**WHAT IS REQUIRED**
Line count for the string "page" in the records below: report that figure and nothing else.

**RECORD EXTRACTS**
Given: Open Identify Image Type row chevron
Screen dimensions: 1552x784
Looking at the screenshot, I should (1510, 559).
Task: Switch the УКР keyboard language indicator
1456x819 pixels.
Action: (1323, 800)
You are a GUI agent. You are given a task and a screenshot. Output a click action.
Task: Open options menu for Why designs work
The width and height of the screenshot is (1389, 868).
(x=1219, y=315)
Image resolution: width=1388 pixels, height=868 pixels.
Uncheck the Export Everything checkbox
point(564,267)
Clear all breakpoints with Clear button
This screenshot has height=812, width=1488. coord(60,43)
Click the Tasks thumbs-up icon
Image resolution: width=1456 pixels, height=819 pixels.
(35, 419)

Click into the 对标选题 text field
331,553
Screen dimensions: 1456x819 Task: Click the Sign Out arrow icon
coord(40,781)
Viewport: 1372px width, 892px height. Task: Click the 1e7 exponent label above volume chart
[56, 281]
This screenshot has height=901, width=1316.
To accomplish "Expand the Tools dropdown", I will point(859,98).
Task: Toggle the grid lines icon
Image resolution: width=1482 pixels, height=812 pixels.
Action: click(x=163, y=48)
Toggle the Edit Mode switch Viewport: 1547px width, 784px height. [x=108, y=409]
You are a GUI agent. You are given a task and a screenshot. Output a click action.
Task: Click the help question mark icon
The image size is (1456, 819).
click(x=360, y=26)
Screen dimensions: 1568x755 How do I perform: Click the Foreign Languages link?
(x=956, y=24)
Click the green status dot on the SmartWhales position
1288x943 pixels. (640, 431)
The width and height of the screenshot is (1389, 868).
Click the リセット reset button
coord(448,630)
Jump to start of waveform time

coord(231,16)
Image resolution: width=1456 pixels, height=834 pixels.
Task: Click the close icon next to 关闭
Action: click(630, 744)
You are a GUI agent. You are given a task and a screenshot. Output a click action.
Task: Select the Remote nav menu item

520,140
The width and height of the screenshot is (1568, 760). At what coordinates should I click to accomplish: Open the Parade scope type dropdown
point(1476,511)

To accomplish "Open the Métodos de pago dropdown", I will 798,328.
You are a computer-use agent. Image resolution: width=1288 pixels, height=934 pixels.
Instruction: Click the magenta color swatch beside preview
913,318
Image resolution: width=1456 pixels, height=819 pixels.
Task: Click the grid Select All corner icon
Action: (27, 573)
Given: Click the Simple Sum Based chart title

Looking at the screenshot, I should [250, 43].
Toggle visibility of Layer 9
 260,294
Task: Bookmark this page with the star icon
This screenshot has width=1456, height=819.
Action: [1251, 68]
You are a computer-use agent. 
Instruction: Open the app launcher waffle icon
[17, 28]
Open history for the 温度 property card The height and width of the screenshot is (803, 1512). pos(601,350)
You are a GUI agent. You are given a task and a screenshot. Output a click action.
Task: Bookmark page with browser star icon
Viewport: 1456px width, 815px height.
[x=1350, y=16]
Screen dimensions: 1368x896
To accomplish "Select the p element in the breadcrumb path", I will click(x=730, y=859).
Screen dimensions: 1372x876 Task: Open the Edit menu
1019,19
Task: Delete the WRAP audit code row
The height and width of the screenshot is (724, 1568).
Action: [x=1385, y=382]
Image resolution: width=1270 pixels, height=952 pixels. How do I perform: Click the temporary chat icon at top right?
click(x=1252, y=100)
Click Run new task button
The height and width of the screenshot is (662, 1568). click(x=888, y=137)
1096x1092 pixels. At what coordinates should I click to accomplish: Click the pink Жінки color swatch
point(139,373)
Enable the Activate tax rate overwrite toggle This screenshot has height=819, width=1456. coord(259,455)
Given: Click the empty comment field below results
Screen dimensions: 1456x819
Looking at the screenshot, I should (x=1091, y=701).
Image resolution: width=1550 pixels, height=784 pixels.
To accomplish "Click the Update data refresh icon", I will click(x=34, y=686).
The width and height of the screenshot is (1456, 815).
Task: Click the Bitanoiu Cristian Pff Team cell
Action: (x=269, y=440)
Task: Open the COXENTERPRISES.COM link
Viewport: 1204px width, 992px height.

**EXPECTED ANSWER**
2